Chapitre 1 : L'enlèvement.
Malgré tous les efforts que Renji avait fait, il avait été incapable d'attirer l'attention de son commandant, Byakuya. Celui-ci, froid et distant, faisait office de figure de proue de la Sixième Division ; évidemment, il en était le capitaine. Cela dit, Renji avait observé tous les autres capitaines et n'avait pu que constater l'évidence : ils étaient tous en parfaite harmonie avec leur lieutenant.
Alors, pourquoi Kuchiki Byakuya, le noble, puissant et froid, ne prêtait-il jamais attention au pauvre Abarai Renji ?
Il avait fait tout son possible pour qu'on le remarque. Il était devenu puissant, déterminé, imposant. Au fil de toutes les longues années qu'il avait passées à la Soul Society, il s'était forgé un nom, une réputation ; tout le monde l'adulait et craignait ce qu'il représentait.
Oui, tous, sauf Byakuya, son capitaine.
Byakuya était un homme de grande valeur - toujours froid, il ne laissait transparaître aucune émotion. Ou du moins, Renji ne l'avait jamais vu laisser libre cours à ses sentiments. Il s'était même demandé s'il en avait parfois. Et cet aspect de sa personnalité l'avait charmé presque immédiatement. Byakuya était aussi puissant, il faisait partie des hommes les plus forts de la Soul Society, et en son fort intérieur, Renji pensait même qu'il était le plus puissant. Il était tout bonnement impossible de le battre.
Renji se retourna dans son lit et soupira. Tous les soirs, il avait à faire au même problème. Il se demandait constamment quel était le meilleur moyen d'attirer l'attention sur lui. Il voulait que son commandant le remarque, le salue pour sa bravoure ou sa puissance, qu'importait, mais tout ce qu'il désirait était de se sentir vivre à travers les yeux de son capitaine, pour qui son admiration grandissait de jour en jour.
Fatigué de ne pas trouver le sommeil à une heure si tardive (il ne savait pas vraiment mais le soleil avait disparu depuis bien longtemps), il se leva d'un bond et enfila son hakama, sans kimono. Il faisait chaud à l'extérieur, et de toute façon les Shinigamis ne craignaient pas le froid. Par habitude plus que par précaution, il glissa Zabimaru à sa ceinture et sortit.
La fraîcheur fut une bénédiction.
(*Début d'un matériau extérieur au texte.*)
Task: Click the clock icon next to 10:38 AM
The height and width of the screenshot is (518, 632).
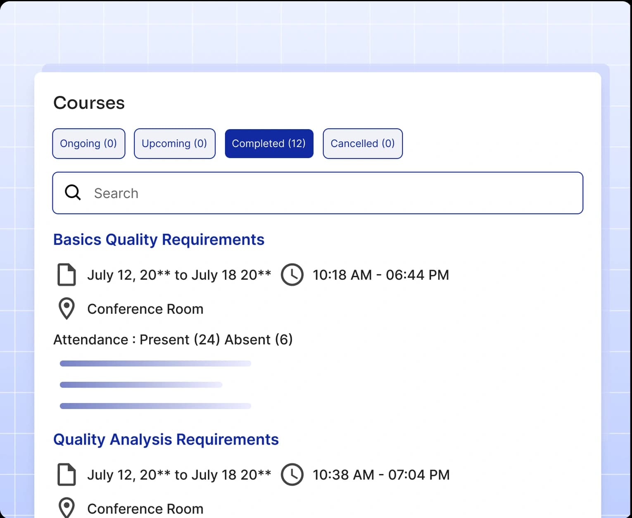Action: point(292,474)
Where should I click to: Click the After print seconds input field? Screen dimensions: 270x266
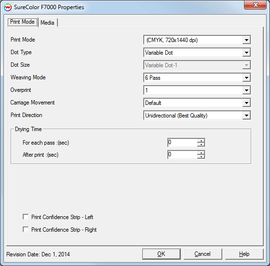[x=182, y=155]
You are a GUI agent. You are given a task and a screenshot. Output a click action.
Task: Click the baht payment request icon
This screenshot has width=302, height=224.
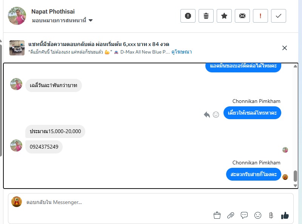point(271,215)
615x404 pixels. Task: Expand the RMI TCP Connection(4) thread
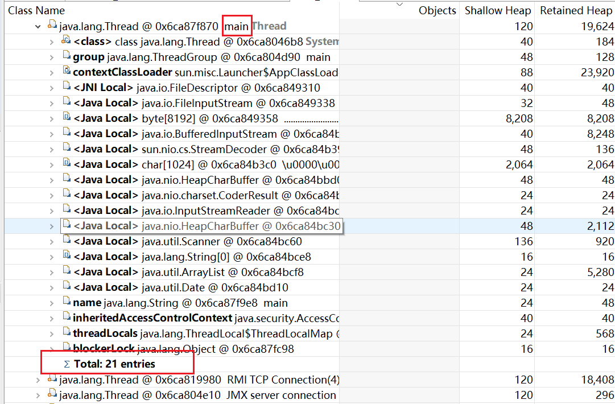coord(38,380)
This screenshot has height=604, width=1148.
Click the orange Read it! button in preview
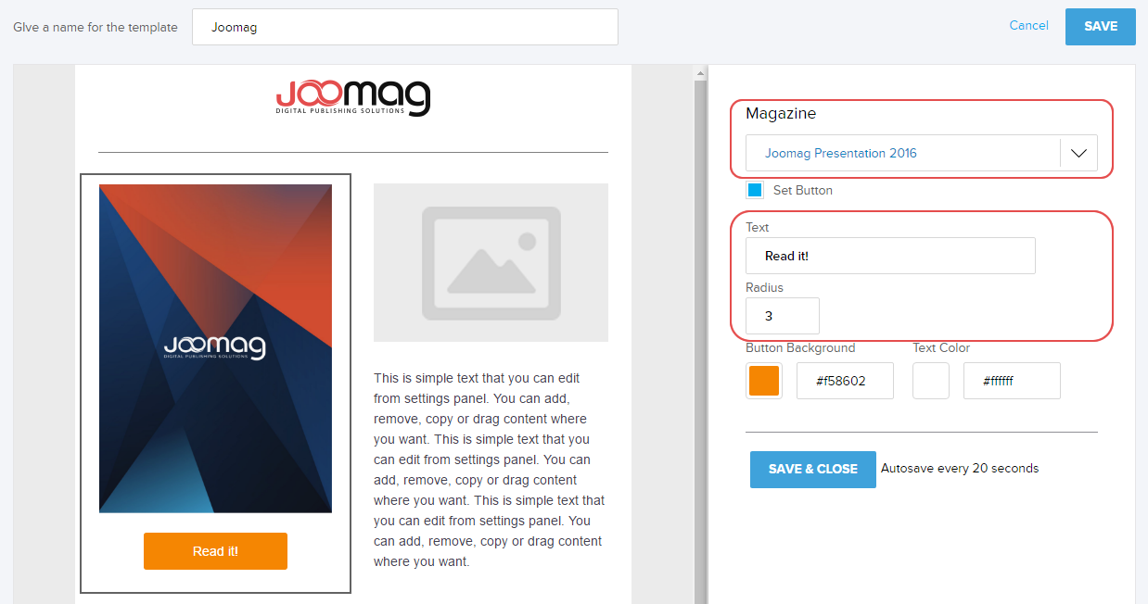click(x=215, y=551)
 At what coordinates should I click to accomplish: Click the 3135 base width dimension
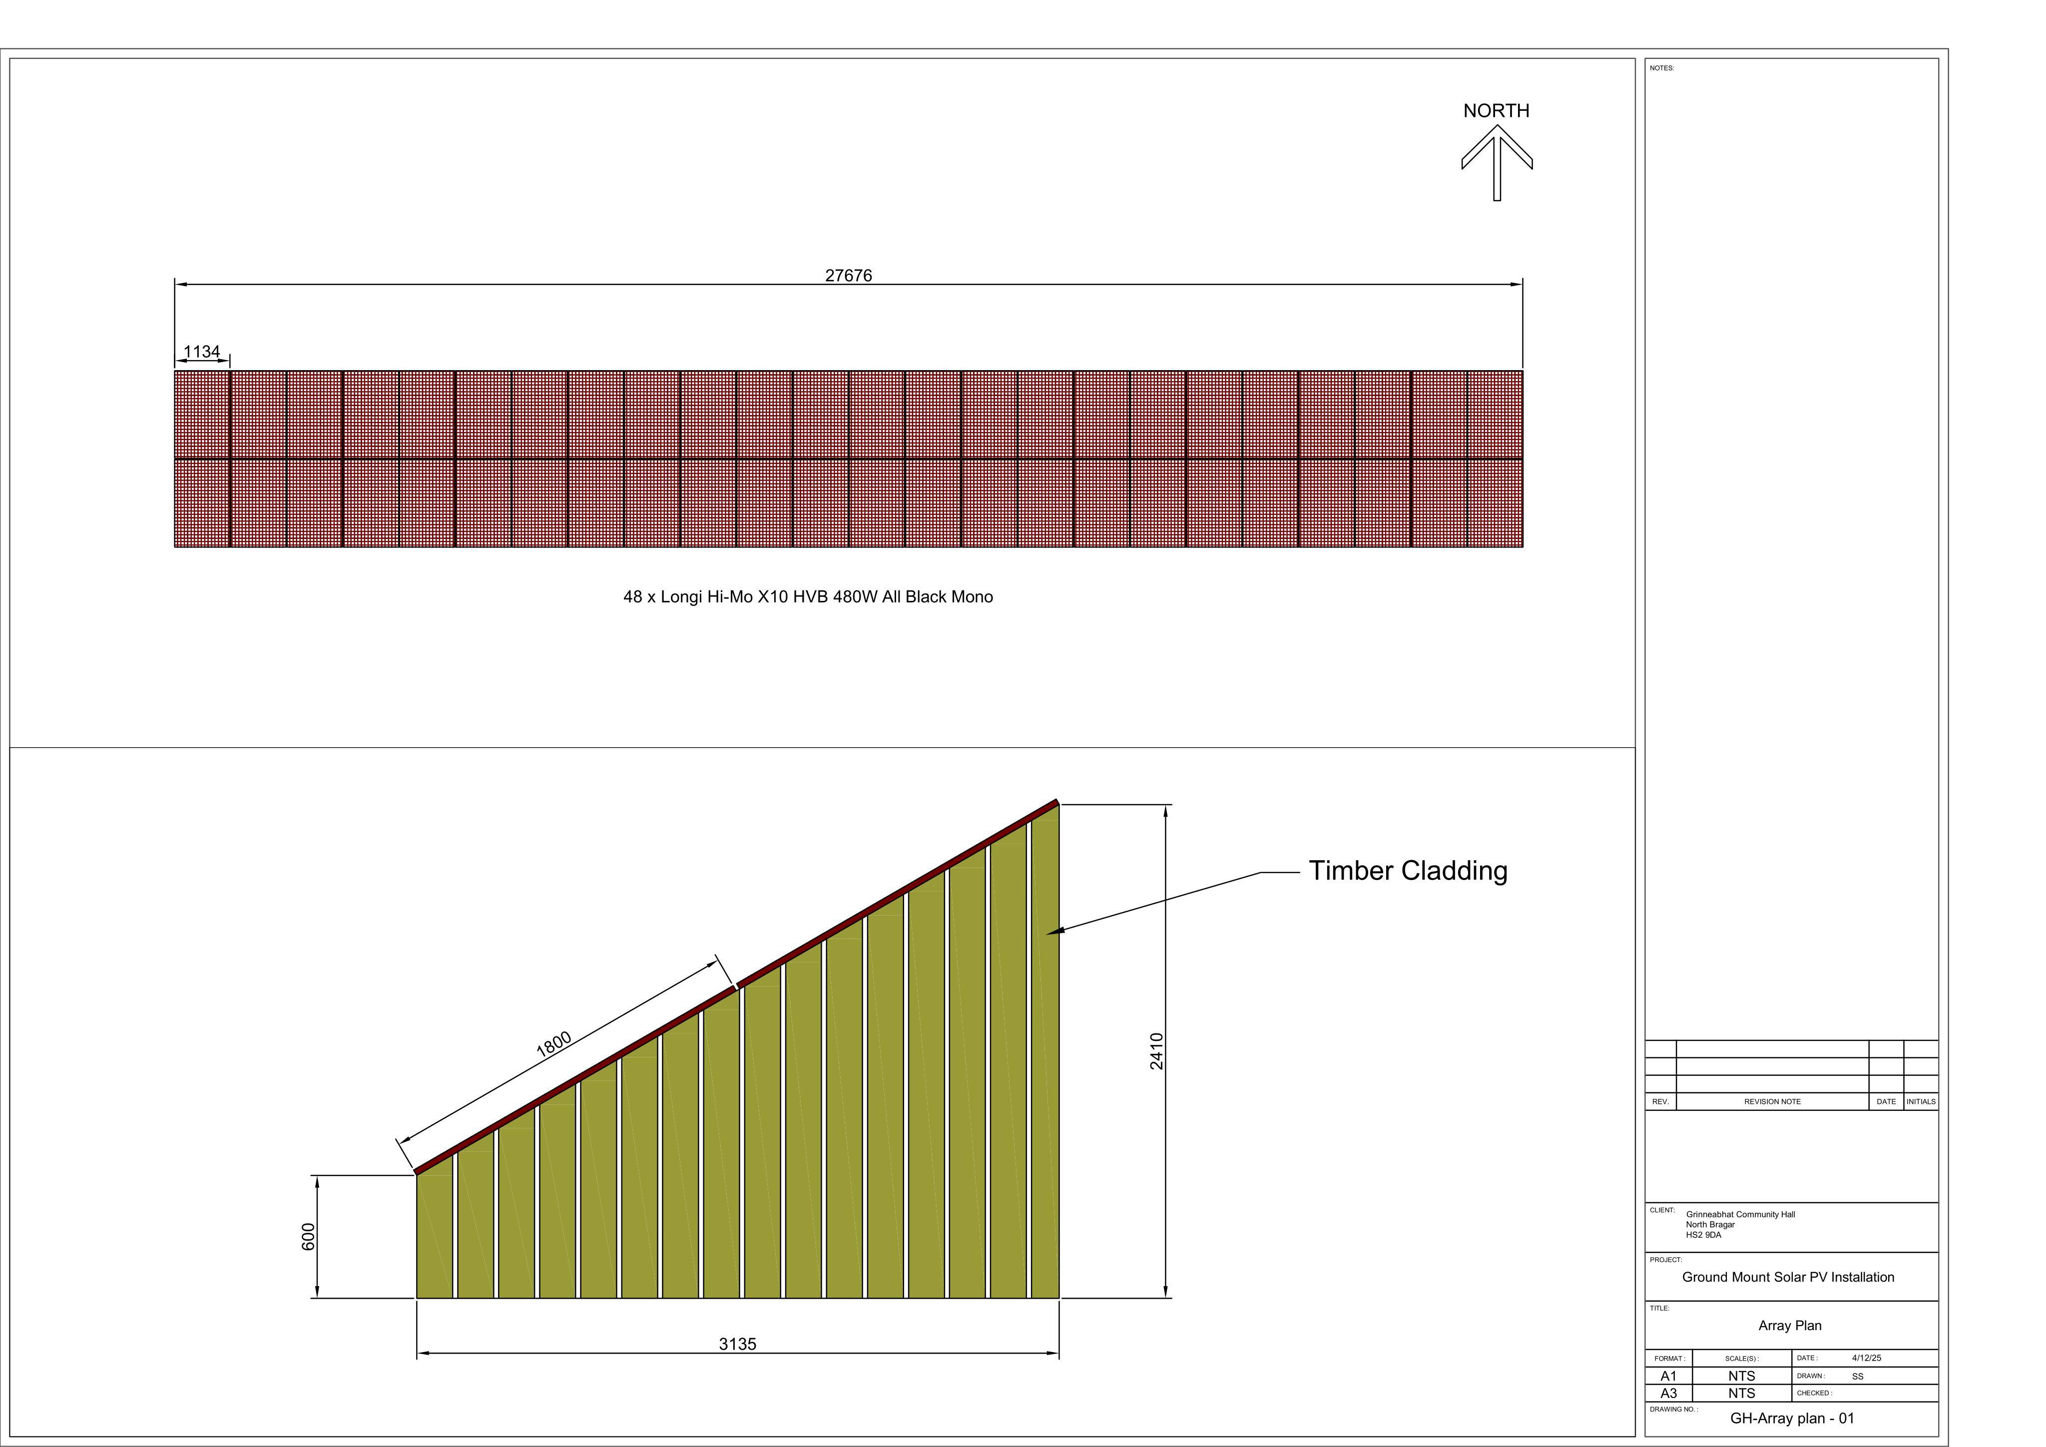click(x=737, y=1344)
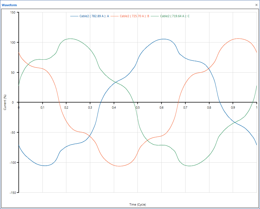Click the Waveform title text
Viewport: 260px width, 209px height.
tap(9, 5)
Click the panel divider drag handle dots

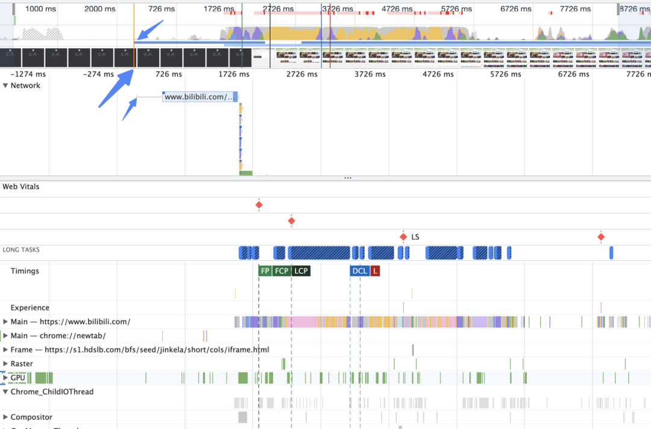point(348,177)
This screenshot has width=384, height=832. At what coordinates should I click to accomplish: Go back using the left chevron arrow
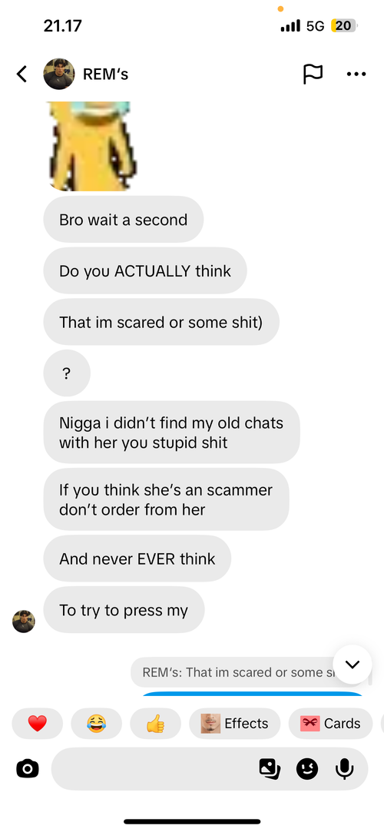22,74
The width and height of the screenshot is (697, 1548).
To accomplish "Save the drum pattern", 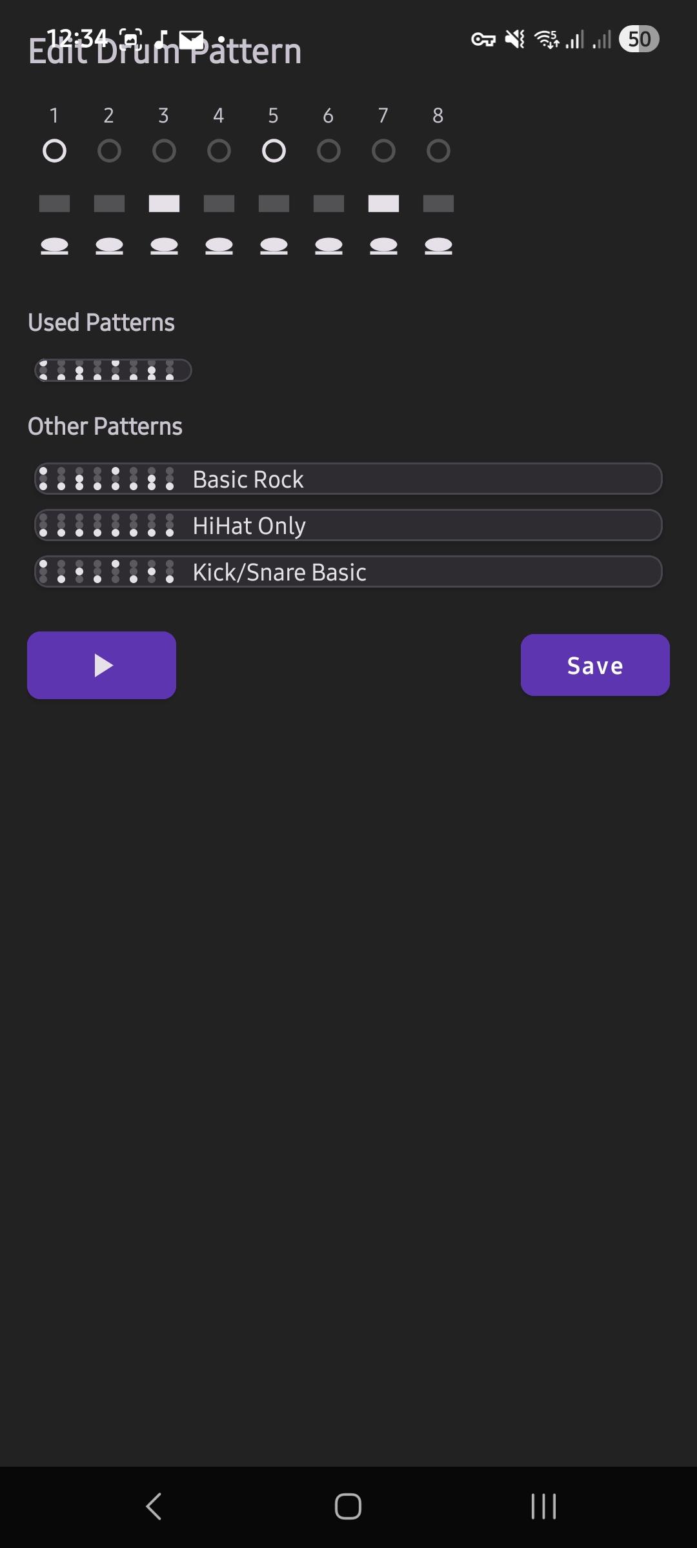I will [x=594, y=665].
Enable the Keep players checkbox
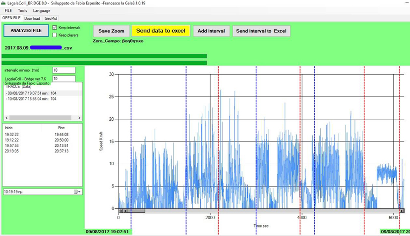This screenshot has width=410, height=236. click(x=55, y=35)
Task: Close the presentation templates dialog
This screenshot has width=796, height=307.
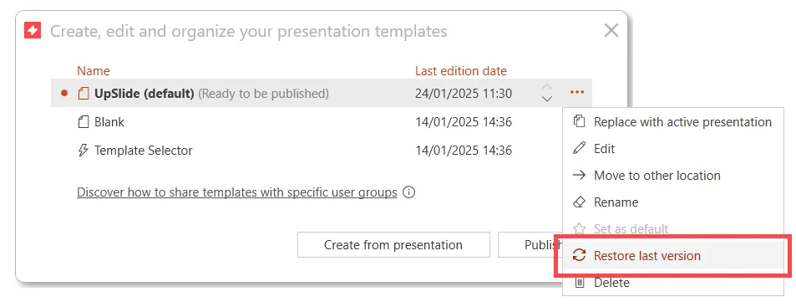Action: (611, 30)
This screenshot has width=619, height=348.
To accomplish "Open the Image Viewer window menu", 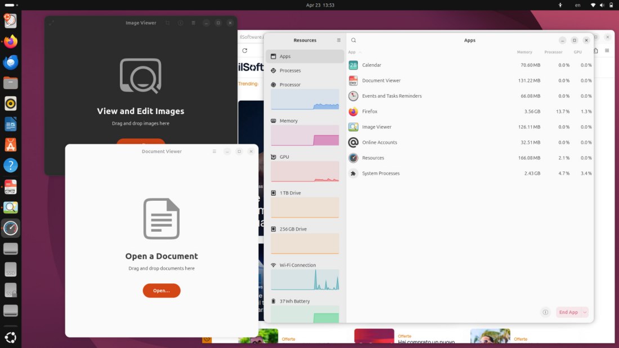I will click(x=193, y=22).
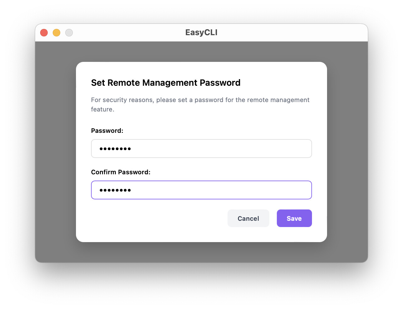This screenshot has height=309, width=403.
Task: Click empty title bar beside EasyCLI title
Action: (282, 33)
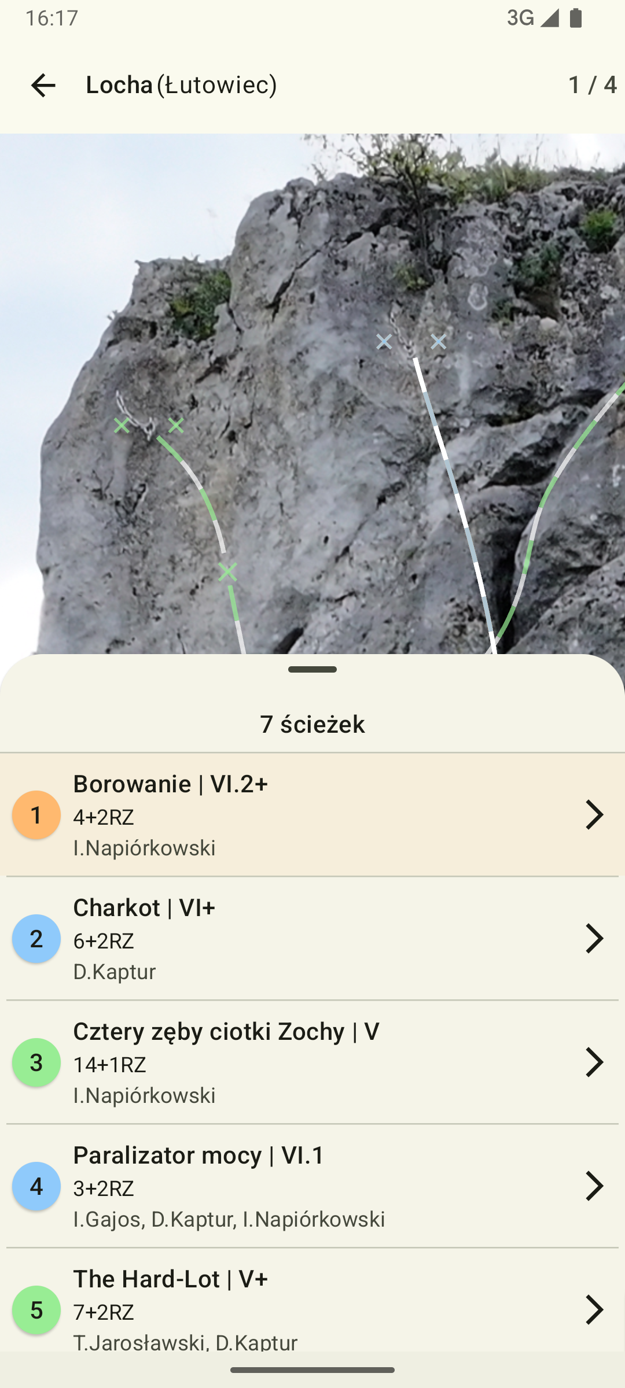Tap the back arrow to leave Locha crag

(x=42, y=86)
Il prit une grande inspiration et referma la porte de sa chambre derrière lui. Il s'appuya sur le balcon et regarda en contrebas. La cour, vide à cette heure nocturne (ou bien matinale), avait un aspect rassurant bien qu'elle parût très froide et sans vie. Renji savait qu'il était chez lui, il connaissait cet endroit, il s'y sentait bien. Oui, il s'y sentait à l'aise.
Il commençait à peine à se relaxer lorsqu'il sentit une présence, faible tout d'abord mais grandissante ; un ennemi approchait. Les yeux et les oreilles aux aguets, il se retourna et, dos au balcon, attendit d'identifier la personne qui venait troubler le sommeil de ses camarades.
Il n'eut pas à attendre très longtemps. Un Shinigami sauta sur le balcon, juste en face de Renji. Les cheveux noirs et sombres, tout comme ses yeux et son esprit, ne pouvaient signifier qu'une chose : les deux hommes se connaissaient.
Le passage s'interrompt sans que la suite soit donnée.